## [WHAT YOU ARE ASKED TO DO]
Put the stretch from the start of the data through the line containing "pyautogui.click(x=841, y=29)" into a JSON list of strings, one string per line, skipping blank lines. Leave the pictures out.

## [DATA SUPPLIED]
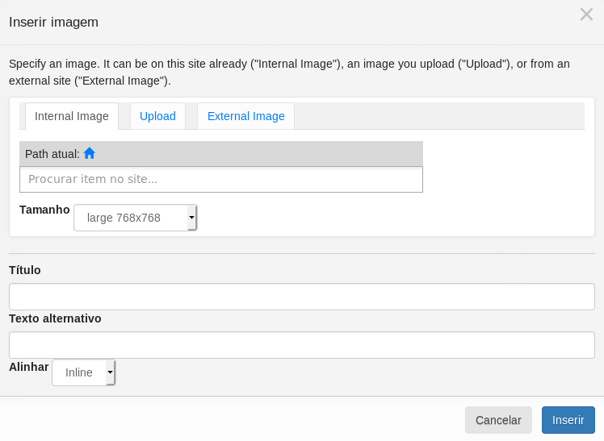Open the Upload tab
Viewport: 604px width, 441px height.
pyautogui.click(x=157, y=116)
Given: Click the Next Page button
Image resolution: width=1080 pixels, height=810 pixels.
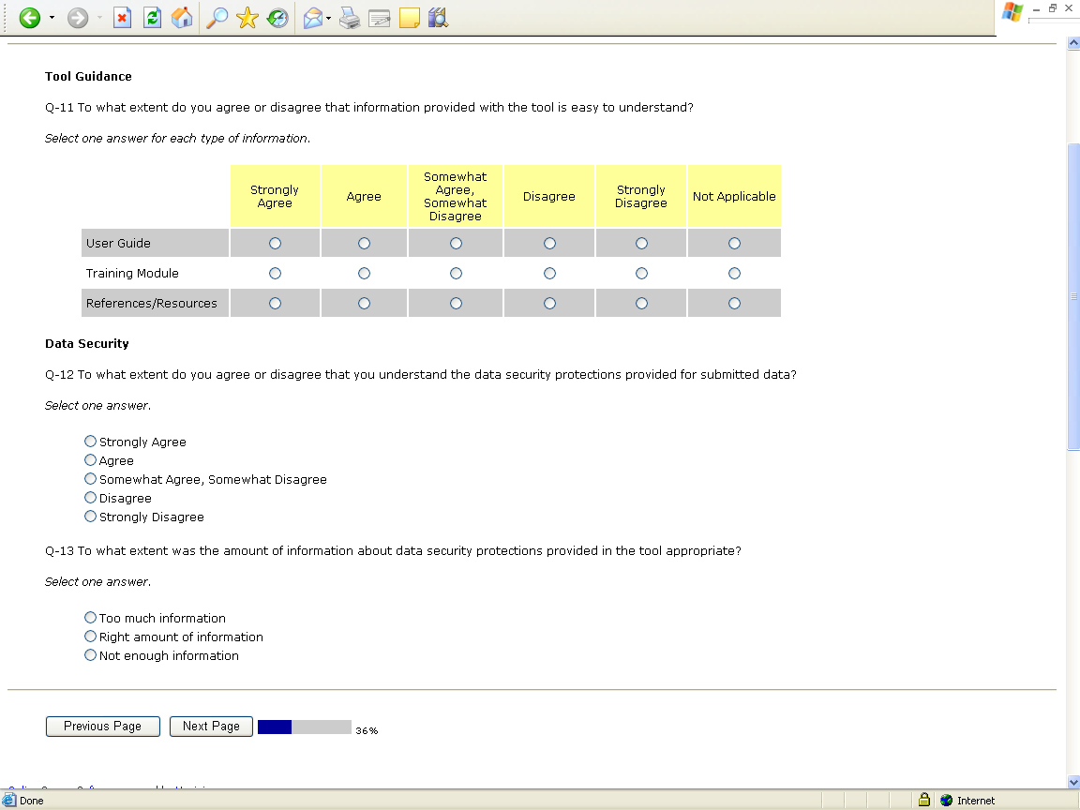Looking at the screenshot, I should (211, 727).

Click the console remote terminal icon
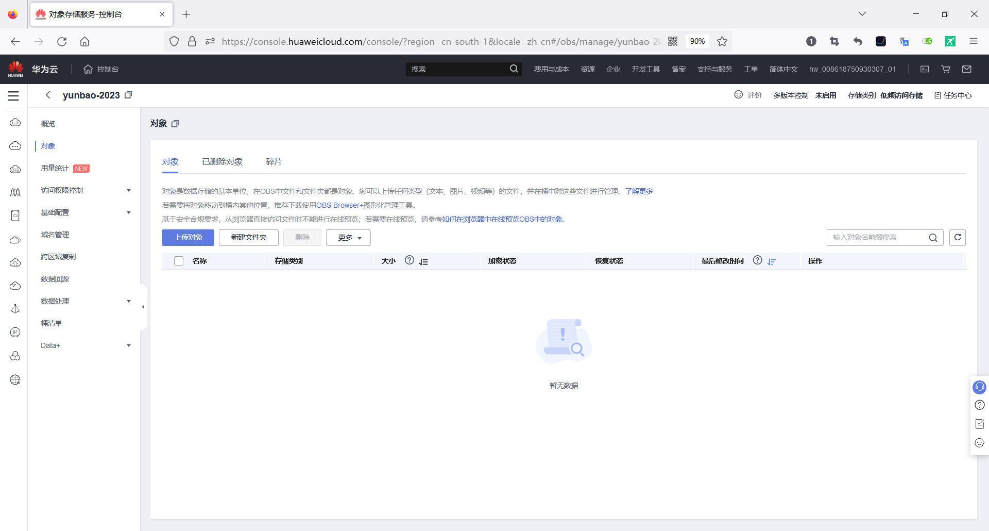(x=925, y=69)

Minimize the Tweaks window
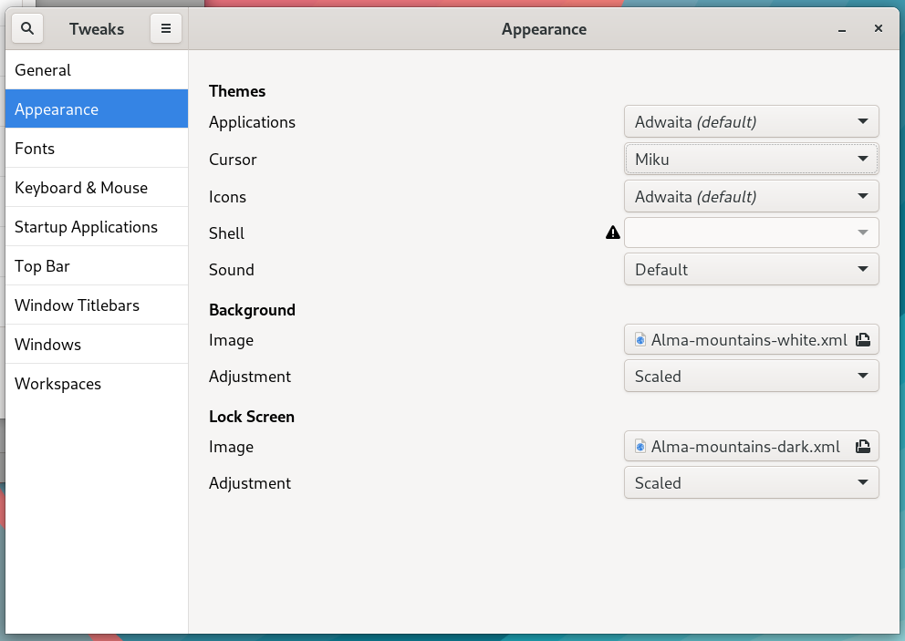pyautogui.click(x=841, y=29)
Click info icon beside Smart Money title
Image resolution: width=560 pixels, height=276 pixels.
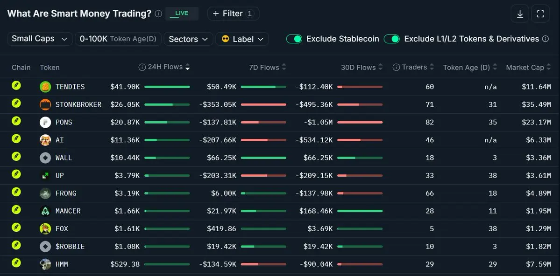point(158,14)
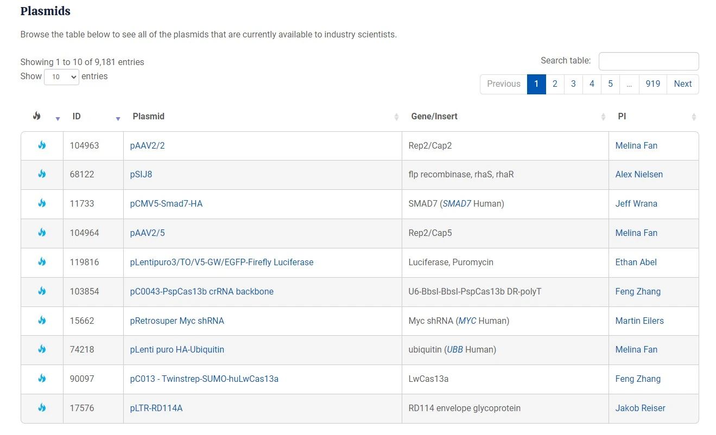Jump to last page 919
Image resolution: width=716 pixels, height=435 pixels.
(x=652, y=84)
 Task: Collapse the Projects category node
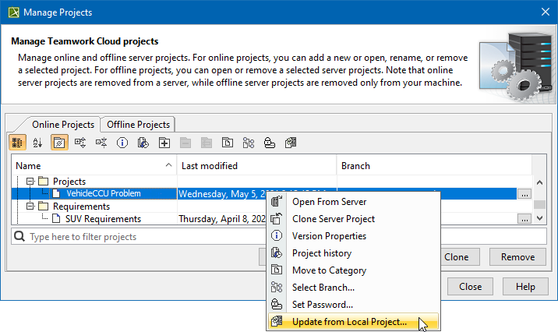point(30,182)
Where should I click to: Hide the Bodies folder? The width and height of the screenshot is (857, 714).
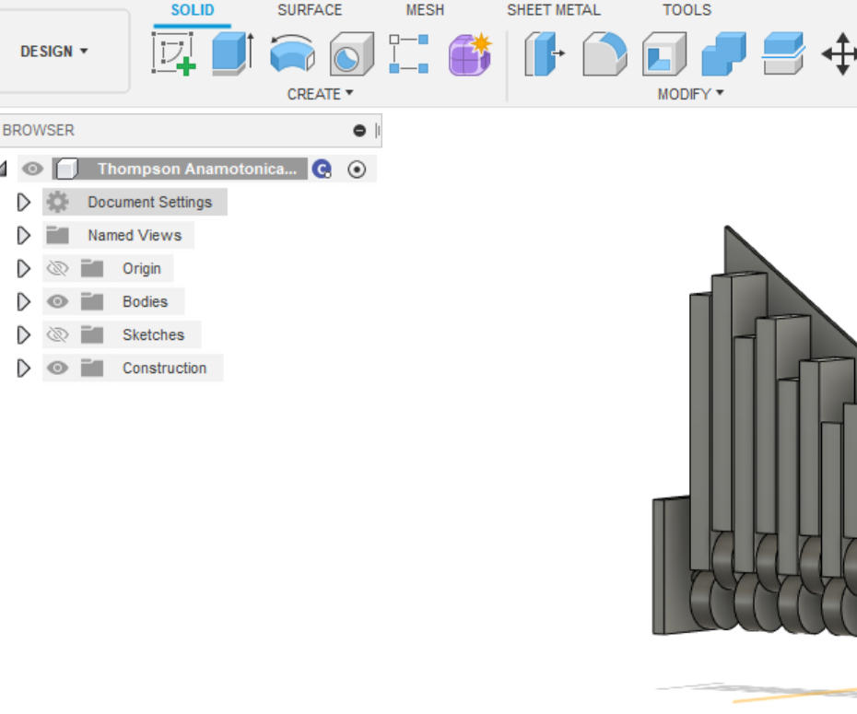click(57, 301)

## [ANSWER TO THIS PROBLEM]
[
  "Open the Upload tab",
  "Viewport: 604px width, 441px height.",
  "pyautogui.click(x=157, y=116)",
  "Given: Click the Next Page button",
  "Image resolution: width=1080 pixels, height=810 pixels.",
  "Looking at the screenshot, I should (211, 727).",
  "Click the console remote terminal icon",
  "(x=925, y=69)",
  "Minimize the Tweaks window",
  "pyautogui.click(x=841, y=29)"
]